2025-04-08 09:34:54; Aktualizacja: 3 dni temu
Tomasz Tułacz wzruszył się przed meczem z Rakowem Częstochowa Fot. Mikolaj Barbanell / Shutterstock.com
Mateusz Michałek
Mateusz Michałek Źródło: Puszcza Niepołomice

W poniedziałkowy wieczór Puszcza Niepołomice zremisowała z Rakowem Częstochowa 1:1 w Ekstraklasie. Po ostatnim gwizdku wypowiedział się trener tej pierwszej Tomasz Tułacz, który między innymi wspomniał o pewnym wydarzeniu jeszcze sprzed meczu.

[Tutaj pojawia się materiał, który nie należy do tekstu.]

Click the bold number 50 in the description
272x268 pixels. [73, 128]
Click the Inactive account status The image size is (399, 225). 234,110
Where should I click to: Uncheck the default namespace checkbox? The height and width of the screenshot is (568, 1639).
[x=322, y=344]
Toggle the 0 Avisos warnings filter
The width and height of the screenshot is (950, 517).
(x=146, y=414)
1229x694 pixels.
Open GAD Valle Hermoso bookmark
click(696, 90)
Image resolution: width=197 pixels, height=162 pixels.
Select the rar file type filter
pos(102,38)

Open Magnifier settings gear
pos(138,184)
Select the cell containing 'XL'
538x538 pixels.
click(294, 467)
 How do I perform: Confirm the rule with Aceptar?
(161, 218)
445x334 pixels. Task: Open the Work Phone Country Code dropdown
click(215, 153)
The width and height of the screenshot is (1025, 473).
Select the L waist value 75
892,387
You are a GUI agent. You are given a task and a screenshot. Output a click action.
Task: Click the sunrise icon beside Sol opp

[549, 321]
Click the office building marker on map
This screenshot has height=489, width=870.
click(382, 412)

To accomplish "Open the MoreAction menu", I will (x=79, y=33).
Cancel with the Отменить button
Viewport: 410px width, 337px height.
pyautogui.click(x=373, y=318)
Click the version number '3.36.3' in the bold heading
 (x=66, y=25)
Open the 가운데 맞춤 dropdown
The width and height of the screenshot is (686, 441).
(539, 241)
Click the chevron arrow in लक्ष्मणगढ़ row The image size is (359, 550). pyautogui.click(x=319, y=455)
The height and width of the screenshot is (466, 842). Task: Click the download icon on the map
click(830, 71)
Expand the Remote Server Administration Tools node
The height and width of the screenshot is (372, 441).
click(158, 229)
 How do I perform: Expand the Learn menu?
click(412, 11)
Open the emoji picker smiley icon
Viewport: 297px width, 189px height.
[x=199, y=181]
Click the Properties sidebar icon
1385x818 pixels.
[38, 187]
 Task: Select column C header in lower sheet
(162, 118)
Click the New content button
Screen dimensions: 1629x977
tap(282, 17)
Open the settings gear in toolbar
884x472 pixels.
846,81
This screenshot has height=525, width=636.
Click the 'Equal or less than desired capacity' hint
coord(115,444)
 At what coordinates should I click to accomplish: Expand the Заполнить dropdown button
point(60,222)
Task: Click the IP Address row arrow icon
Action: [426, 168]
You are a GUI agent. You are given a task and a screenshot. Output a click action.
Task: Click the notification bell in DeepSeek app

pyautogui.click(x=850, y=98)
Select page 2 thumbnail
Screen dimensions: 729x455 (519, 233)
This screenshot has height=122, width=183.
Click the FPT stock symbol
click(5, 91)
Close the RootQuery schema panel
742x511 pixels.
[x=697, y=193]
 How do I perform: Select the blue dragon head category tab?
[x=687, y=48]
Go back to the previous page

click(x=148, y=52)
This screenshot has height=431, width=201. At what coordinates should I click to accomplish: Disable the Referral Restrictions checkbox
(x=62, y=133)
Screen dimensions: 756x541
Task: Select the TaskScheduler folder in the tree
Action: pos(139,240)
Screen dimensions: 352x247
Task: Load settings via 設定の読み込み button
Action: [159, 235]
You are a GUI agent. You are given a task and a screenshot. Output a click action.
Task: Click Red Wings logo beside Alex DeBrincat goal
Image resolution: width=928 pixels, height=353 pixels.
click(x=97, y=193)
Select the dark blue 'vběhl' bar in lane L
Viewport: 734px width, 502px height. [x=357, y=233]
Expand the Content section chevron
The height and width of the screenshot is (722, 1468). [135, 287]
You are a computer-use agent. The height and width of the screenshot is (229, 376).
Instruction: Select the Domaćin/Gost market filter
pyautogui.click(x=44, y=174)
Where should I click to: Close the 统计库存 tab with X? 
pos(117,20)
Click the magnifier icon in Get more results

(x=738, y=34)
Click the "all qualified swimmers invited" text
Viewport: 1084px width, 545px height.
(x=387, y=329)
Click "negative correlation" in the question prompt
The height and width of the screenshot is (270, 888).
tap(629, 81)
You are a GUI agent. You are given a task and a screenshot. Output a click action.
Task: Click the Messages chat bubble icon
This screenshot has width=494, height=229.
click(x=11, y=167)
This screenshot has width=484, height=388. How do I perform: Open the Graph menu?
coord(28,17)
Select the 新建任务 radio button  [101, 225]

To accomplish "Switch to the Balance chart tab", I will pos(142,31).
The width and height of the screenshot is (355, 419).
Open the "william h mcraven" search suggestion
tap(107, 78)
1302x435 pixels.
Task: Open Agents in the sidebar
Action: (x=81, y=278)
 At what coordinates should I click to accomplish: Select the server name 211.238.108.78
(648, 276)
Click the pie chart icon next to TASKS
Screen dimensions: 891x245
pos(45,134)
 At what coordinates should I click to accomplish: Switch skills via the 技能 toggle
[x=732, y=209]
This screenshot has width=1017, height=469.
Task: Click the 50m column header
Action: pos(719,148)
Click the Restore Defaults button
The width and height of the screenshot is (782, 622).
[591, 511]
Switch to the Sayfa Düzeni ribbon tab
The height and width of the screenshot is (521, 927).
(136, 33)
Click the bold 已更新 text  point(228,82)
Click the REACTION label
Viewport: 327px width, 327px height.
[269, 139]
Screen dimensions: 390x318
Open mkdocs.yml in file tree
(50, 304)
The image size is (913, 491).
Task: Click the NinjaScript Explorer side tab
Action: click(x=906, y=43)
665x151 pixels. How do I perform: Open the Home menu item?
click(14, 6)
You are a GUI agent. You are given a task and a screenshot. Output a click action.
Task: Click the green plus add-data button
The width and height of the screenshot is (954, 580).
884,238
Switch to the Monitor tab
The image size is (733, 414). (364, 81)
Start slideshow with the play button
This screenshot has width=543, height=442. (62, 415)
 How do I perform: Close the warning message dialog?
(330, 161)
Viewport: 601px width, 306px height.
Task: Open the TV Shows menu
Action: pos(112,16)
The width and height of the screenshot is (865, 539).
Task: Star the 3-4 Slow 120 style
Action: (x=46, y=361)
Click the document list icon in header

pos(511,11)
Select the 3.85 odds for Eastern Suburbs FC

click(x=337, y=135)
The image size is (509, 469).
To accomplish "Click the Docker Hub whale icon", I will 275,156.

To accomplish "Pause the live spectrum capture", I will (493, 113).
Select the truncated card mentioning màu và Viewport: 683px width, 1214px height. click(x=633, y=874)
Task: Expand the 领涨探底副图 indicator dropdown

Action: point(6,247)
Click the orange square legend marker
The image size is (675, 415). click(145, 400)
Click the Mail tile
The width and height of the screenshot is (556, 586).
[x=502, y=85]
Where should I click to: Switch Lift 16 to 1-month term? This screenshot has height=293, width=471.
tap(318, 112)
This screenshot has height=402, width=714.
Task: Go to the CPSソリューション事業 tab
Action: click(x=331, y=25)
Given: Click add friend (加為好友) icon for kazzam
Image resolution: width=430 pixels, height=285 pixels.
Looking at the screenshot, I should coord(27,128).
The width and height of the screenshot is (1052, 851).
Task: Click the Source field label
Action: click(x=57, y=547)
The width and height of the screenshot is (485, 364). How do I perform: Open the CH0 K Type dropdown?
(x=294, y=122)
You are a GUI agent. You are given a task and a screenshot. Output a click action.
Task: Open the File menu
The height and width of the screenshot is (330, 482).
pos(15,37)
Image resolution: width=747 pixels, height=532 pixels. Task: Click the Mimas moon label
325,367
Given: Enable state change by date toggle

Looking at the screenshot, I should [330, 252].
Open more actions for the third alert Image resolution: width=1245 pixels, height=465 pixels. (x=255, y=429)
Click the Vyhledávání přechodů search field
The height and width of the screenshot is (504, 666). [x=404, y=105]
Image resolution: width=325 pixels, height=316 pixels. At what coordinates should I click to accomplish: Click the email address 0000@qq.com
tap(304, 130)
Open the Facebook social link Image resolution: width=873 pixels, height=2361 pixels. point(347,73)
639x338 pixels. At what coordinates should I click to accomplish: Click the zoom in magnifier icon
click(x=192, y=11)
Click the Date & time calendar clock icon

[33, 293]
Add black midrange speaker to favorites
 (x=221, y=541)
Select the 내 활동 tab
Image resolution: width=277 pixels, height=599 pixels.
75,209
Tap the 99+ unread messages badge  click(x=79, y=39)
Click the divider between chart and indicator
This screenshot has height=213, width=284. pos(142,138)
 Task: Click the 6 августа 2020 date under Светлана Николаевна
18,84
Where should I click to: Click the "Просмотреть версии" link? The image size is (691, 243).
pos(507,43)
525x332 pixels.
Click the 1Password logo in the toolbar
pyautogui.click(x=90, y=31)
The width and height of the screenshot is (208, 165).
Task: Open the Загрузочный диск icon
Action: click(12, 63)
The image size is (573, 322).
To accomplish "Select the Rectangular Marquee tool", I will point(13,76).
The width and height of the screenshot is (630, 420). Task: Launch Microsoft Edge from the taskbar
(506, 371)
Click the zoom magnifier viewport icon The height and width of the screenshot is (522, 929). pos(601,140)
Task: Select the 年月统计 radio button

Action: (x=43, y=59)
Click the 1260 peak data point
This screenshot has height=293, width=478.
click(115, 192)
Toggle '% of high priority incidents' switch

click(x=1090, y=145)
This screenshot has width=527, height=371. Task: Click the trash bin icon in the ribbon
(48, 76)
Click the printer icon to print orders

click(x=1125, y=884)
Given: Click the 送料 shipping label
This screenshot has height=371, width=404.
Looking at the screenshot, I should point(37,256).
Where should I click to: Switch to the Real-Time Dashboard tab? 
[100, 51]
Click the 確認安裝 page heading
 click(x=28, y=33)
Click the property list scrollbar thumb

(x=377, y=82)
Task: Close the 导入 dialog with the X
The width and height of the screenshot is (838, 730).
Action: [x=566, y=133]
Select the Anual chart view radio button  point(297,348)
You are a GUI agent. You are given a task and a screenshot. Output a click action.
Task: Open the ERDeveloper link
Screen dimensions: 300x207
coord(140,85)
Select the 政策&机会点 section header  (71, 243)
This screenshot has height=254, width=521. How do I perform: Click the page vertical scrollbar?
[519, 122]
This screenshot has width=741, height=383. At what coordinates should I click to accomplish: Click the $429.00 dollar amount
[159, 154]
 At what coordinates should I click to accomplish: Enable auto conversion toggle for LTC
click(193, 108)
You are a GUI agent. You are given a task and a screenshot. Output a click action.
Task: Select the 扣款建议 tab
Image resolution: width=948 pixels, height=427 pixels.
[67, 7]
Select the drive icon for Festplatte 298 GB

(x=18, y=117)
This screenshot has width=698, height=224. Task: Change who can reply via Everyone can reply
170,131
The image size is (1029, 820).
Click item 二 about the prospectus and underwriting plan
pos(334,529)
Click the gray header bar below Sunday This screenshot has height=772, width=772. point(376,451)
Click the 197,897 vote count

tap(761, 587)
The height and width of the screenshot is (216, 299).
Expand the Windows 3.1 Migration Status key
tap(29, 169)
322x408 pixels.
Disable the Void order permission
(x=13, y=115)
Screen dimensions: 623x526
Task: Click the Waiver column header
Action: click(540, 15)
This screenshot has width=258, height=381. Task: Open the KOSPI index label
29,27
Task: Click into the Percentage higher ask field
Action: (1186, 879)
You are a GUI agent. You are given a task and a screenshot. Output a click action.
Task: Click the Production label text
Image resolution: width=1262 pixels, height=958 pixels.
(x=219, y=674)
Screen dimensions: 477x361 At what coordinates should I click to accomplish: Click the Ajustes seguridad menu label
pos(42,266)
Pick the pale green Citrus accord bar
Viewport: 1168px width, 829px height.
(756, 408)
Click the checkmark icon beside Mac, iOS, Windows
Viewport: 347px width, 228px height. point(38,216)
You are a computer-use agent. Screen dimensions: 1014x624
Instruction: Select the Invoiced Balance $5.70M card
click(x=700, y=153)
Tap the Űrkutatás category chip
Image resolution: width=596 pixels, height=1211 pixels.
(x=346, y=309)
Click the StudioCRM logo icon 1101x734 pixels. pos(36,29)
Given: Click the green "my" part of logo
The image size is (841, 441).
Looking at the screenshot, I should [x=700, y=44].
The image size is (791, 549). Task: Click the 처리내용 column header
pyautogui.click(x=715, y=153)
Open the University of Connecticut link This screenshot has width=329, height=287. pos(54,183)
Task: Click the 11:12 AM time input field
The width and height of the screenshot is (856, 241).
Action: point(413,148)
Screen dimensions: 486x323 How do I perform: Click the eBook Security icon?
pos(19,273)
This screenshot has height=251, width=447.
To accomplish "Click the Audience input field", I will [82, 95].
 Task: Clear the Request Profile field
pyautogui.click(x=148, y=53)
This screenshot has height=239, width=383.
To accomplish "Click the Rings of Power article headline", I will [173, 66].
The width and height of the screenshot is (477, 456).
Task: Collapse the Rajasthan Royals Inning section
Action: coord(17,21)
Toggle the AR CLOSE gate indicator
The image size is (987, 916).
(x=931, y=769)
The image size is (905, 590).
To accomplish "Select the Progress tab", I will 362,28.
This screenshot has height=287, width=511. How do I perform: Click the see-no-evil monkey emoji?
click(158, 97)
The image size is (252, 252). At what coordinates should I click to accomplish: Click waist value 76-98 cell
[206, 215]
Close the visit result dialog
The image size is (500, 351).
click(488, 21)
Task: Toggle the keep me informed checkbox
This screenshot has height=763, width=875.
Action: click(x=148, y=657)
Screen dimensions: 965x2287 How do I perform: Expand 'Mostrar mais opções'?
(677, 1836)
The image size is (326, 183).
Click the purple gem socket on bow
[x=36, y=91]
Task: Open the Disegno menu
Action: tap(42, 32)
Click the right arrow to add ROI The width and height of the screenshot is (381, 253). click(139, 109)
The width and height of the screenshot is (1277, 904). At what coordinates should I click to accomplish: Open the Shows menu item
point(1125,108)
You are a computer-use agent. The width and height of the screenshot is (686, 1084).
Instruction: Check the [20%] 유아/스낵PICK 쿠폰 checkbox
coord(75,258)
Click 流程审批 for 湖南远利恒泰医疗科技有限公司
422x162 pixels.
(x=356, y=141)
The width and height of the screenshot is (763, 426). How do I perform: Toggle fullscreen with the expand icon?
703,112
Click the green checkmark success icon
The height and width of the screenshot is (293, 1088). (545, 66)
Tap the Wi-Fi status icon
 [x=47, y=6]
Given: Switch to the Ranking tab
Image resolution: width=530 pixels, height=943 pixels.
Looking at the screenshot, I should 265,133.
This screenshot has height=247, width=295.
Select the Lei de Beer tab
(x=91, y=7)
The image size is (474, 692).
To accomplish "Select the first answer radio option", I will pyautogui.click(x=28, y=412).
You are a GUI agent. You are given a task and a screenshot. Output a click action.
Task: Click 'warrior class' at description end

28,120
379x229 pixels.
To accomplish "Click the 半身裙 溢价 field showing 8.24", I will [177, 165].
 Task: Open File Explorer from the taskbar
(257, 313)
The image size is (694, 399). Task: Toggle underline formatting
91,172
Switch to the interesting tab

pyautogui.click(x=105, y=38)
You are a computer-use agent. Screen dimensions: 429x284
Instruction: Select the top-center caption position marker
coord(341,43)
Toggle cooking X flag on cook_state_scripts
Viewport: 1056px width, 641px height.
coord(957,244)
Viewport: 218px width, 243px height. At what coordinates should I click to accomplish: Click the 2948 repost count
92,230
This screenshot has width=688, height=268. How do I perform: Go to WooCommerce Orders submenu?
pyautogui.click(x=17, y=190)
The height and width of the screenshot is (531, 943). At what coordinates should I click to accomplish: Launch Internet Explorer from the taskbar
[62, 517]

Puszcza Niepołomice podejmowała Raków Częstochowa na koniec zmagań w ramach 27. kolejki Ekstraklasy. Prowadzona przez Marka Papszuna przyjezdna drużyna objęła prowadzenie w 28. minucie, gdy piłkę do siatki skierował Ivi López. Wydawało się, że goście sięgną po komplet punktów, ale jednak nie udała im się ta sztuka.

W końcówce remis gospodarzom dało trafienie autorstwa Hiermana Barkouskiego, który wykorzystał dogranie od Mateusza Cholewiaka (wydaje się, że pierwotnie próbował strzelać). Akcję zapoczątkowało dośrodkowanie z rzutu rożnego. Dla białoruskiego napastnika to pierwszy gol w polskiej lidze.

Co po ostatnim gwizdku powiedział Tomasz Tułacz?

- Gratulacje dla zespołu za wyciągnięcie punktu - w tak trudnej sytuacji, z zespołem o takiej renomie, jak Raków. Z Rakowem zawsze ciężko nam się gra. Rzadko zdobywaliśmy z nimi punkty, ale zarówno w poprzednim, jak i w tym sezonie zdobyliśmy po jednym w meczach domowych. Wtedy, jak i teraz - też było to w trudnej sytuacji - przyznał trener Puszczy.

- Wiadomo, jak wymagającym i trudnym rywalem jest Raków, jakich posiada jakościowych zawodników. Jeszcze raz ogromne gratulacje dla zespołu. Chciałbym też podziękować naszym kibicom, bo naprawdę bardzo pomogli zespołowi. Wspierali go cały mecz i byli naszym dwunastym zawodnikiem. Pomogli zremisować to spotkanie. Ktoś powie, że to „tylko” punkt, ale dla mnie to punkt, który może nam bardzo pomóc w sferze mentalnej i bardzo na to liczę - dodał.

- Chciałbym też dodatkowo podziękować ekipie z Gorzyc, która dzisiaj przyjechała na nasz stadion. Stal Gorzyce, a kiedyś Tłoki, to zespół, w którym grałem 20 lat temu w piłkę. Byłem dziś bardzo wzruszony, gdy przed meczem otrzymałem koszulkę, w której występowałem - wspomniałem cały klub, jego pracowników i zawodników. Z tego miejsca bardzo, bardzo im dziękuję - podkreślił 55-latek.

Jego Puszcza ma na koncie 26 punktów i plasuje się na 15. lokacie w tabeli.